Electron microscopy and electron probe microanalysis

Each sample was fixed with 2.5% glutaraldehyde in 0.1 M phosphate buffer (pH 7.4) for 3 hours at 4°C. For SEM observations, samples were cut using a diamond disk and dehydrated in 100% ethanol. After coating with platinum, the samples were examined with a S-4700 SEM (Hitachi High-Tech) at 5 kV. For TEM analysis, the samples were post-fixed and embedded as a previously described51. Ultrathin sections were mounted on 150 mesh grids, stained with uranyl acetate and lead citrate and then examined by a H-7600 (Hitachi High-Tech) transmission electron microscope using an accelerating voltage of 75 kV. An electron probe microanalyzer (EPMA-1610; Shimadzu, Kyoto, Japan) was used for the elemental mapping of calcium (Ca), phosphorus (P), titanium (Ti), chlorine (Cl), magnesium (Mg), sodium (Na) and potassium (K). For the elemental analysis, undecalcified samples were embedded in epoxy resin and trimmed with diamond disks until the sagittal plane containing the centre of the implant was exposed. After polishing, the specimens were sputter-coated with carbon prior to elemental analysis.

Experimental orthodontic treatments

The orthodontic treatment was performed as described previously33,35. Experimental tooth movement was achieved with a horizontal orthodontic force of approximately 10–15 g that was applied continuously to the bio-hybrid implants of mice in the experimental group in the buccal direction using a dial tension gauge (Mitsutoyo, Kanagawa, Japan) for 3, 7 or 14 days. In the control group, the orthodontic force was applied in the buccal direction to the first molars of 7-week-old normal C57BL/6 mice in the same manner as the experimental group. Serial sections from day 6 samples were analysed by in situ hybridisation analysis for macrophage colony-stimulating factor-1 (Csf-1) and osteocalcin (Ocn) mRNA, as previously described33,35. The orthodontic movement distance of the bio-hybrid implants and natural first molars was measured using TRI/3D-BON software (Ratoc, Osaka, Japan).

Measurements of the regenerated bone area and subsidence distance of the implant

To evaluate the extent of alveolar bone regeneration in our buccal bone defect mouse model, we used a micro-CT device (Rigaku) to measure the alveolar bone area of the treated regions at 0 and 50 days post implantation. The area of the alveolar bone in the operated region was measured using Image J software (NIH, Bethesda, MD, USA). The alveolar bone area at day 50 was divided by the area at day 0 to calculate the regenerated bone area ratio.
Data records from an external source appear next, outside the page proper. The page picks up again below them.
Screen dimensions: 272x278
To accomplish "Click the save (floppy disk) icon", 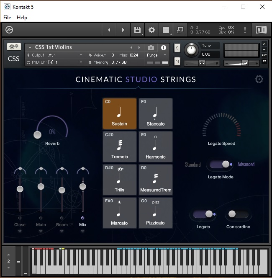I will click(137, 30).
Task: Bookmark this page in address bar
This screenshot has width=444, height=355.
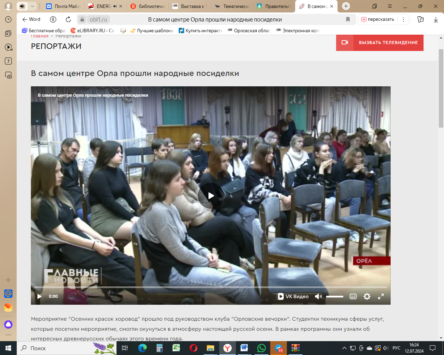Action: [x=348, y=19]

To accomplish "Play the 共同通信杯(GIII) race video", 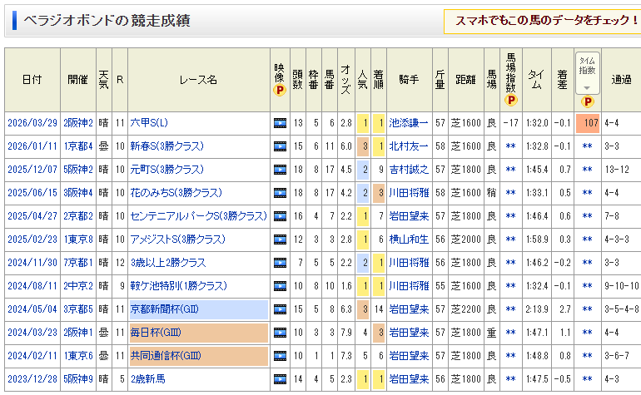I will click(280, 356).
To analyse the subsidence of the implants in our buccal bone defect model, we measured the subsidence distance between the top of the second molar cusp and the top of the implant at 50 days post implantation. The vertical subsidence of implants is presented as the median ± standard deviation (s.d.).

Statistical analysis

Statistical significance was determined with a Bonferroni test and a Mann-Whitney U-test and the data were analysed using the Common Gateway Interface Program (twk, Saint John's University).